Officers fired teargas at up to 10,000 demonstrators angered by Mursi's drive to hold a referendum on a new constitution on Dec. 15. Some broke through police lines around his palace and protested next to the perimeter wall.
The crowds had gathered nearby in what organisers had dubbed "last warning" protests against Mursi, who infuriated opponents with a Nov. 22 decree that expanded his powers. "The people want the downfall of the regime," the demonstrators chanted.
"The president left the palace," a presidential source, who declined to be named, told Reuters. A security source at the presidency also said the president had departed.
The United States on Tuesday appealed for restraint on both sides in Egypt as supporters and opponents of Mursi clashed during nationwide protests.
“We would simply urge that protesters express their views peacefully and that they be given the environment, if you will, to protest peacefully,” AFP reported State Department spokesman Mark Toner as saying.
Toner acknowledged that tensions were high Cairo, where thousands of people surrounded the presidential palace to denounce a decree expanding Mursi’s powers and placing him beyond judicial oversight.

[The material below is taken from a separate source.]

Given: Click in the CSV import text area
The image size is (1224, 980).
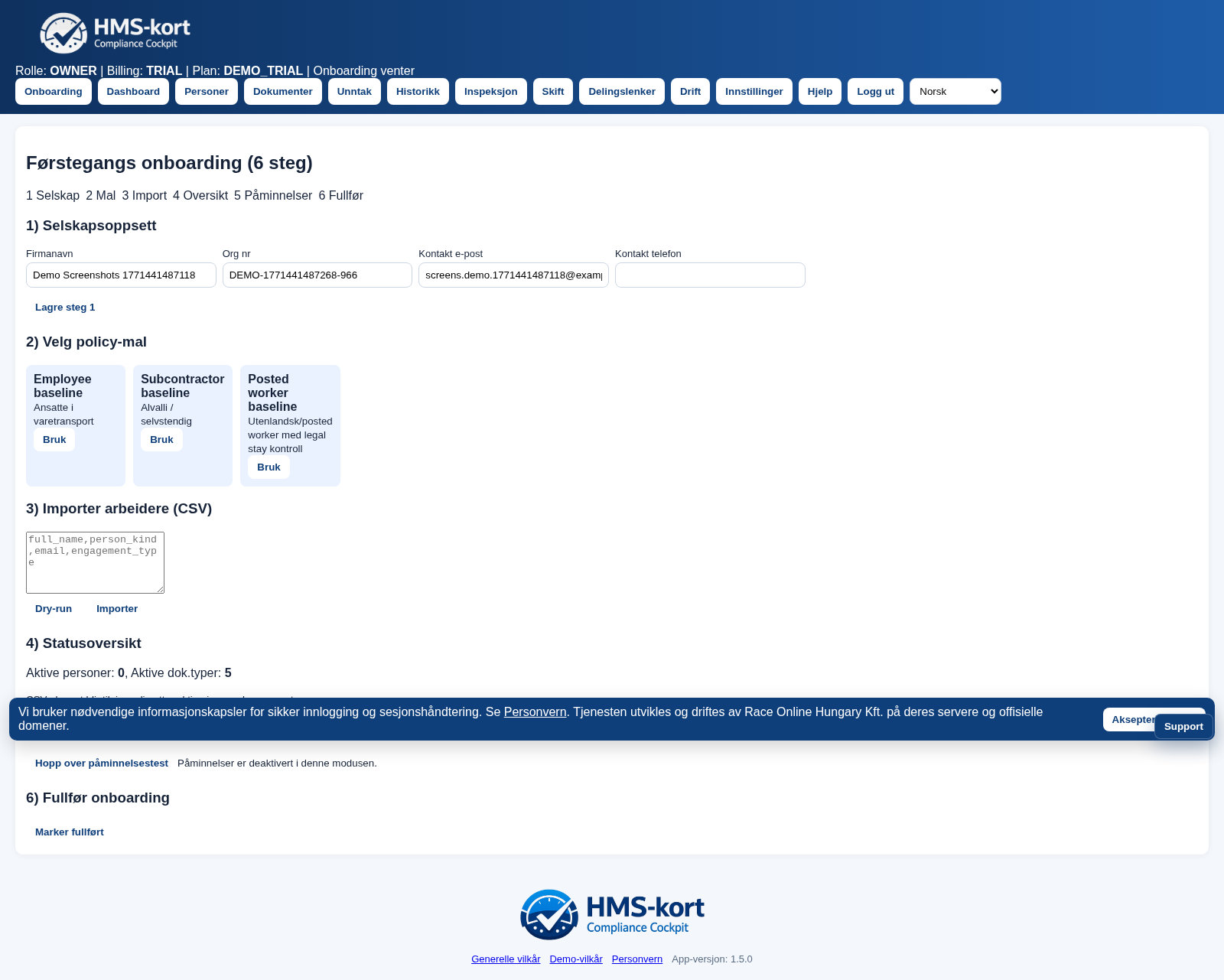Looking at the screenshot, I should click(95, 562).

Toner stressed that the Egyptian people should have the opportunity to express themselves on a new constitution that is moving toward a referendum on Dec. 15.
“In the coming days, it’s going to be important that they have an opportunity to express their views, as I said, peacefully, and ultimately that they are able to express their views in a vote, in a peaceful and secure environment,” Toner said.

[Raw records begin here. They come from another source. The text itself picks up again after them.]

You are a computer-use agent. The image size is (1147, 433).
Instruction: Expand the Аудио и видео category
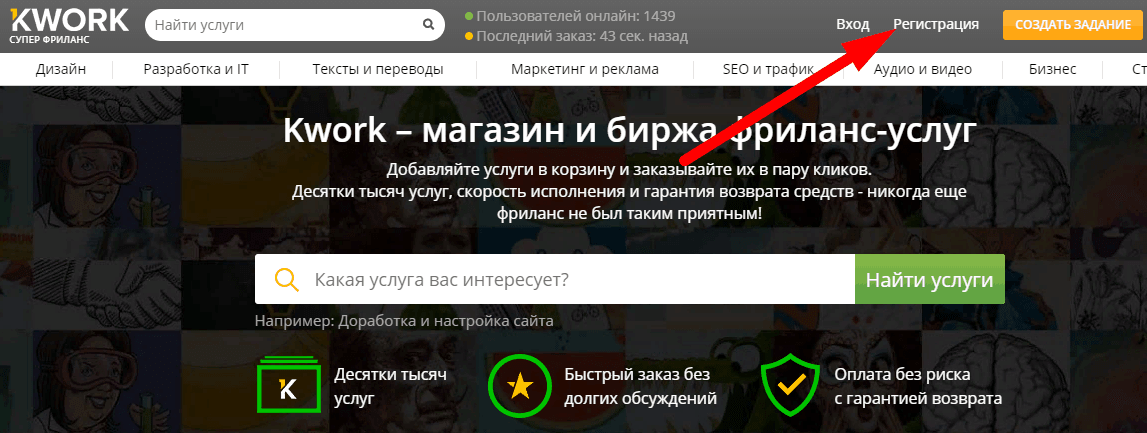pos(922,69)
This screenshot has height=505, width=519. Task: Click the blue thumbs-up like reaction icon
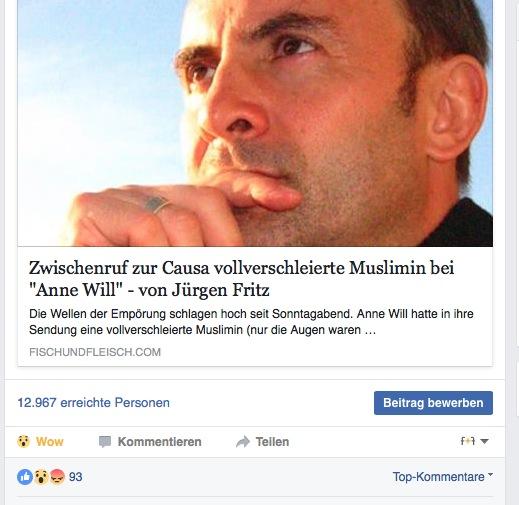[25, 477]
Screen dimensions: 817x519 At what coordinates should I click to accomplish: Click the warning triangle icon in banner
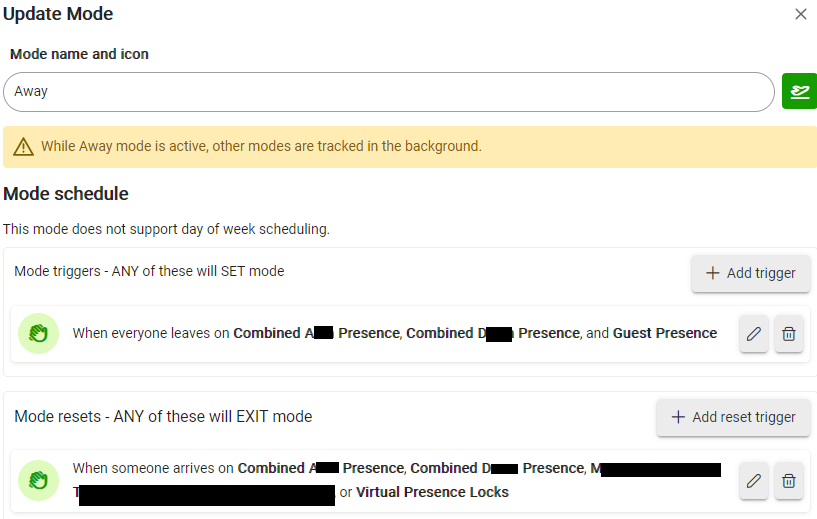point(24,147)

Opponents of Islamist President Mursi marched on the presidential palace on Tuesday to protest his power grab and a controversial draft charter, as the country plunged deeper into crisis.
Anti-Mursi protesters, who clashed with Egypt's riot police, removed barricades from in front the presidential palace, Al Arabiya correspondent reported. Around 10 protesters were injured after the clashes, the correspondent added.
Thousands took to the streets waving Egyptian flags, chanting for the downfall of the regime and denouncing the Muslim Brotherhood, from which Mursi emerged, for having “sold the revolution” that toppled Hosni Mubarak last year.
A November 22 decree issued by Mursi expanding his powers and enabling him to put to a December 15 referendum a draft constitution -- rejected by liberals, leftists and Christians -- has sparked strikes and deadly protests.
Egypt Judges Club Chairman Counselor Ahmad al-Zind told reporters in a press conference held on Tuesday that judges in the country will boycott the referendum if Mursi’s expected constitutional declaration was not canceled.
Zind defended Egypt’s judges by describing them as “transparent” and having no “personal interests” in the current crisis, which he dubbed as “imposing.”
Islamists have long suspected Egypt’s judges as not “independent” and collaborators with the former regime.
Worst political crisis
It is Egypt’s worst political crisis since the ouster nearly two years ago of authoritarian president Hosni Mubarak. The country has been divided into two camps: Mursi and his fundamentalist Muslim Brotherhood, as well as ultraconservative Salafi Islamists versus youth groups, liberal parties and large sectors of the public.
A large turnout would signal sustained momentum for the opposition, which brought out at least 200,000 protesters to Cairo’s Tahrir Square a week ago and a comparable number on Friday, demanding that Mursi’s decrees be rescinded. Hundreds of protesters also have camped out in Tahrir for close to two weeks.
The Islamists responded by sending hundreds of thousands of supporters into Cairo’s twin city of Giza on Saturday and across much of the country. Thousands also imposed a siege on Egypt’s highest court, the Supreme Constitutional Court.
The court had been widely expected Sunday to declare the constitutional assembly that passed the draft charter on Friday to be illegitimate and to disband parliament’s upper house, the Shura Council. Instead, the judges went on strike after they found their building under siege by protesters.
The strikes were part of a planned campaign of civil disobedience that could bring in other industries.
Already Tuesday, at least eight influential dailies, a mix of opposition party mouthpieces and independent publications, suspended publication for a day to protest against what many journalists see as the restrictions on freedom of expression in the draft constitution.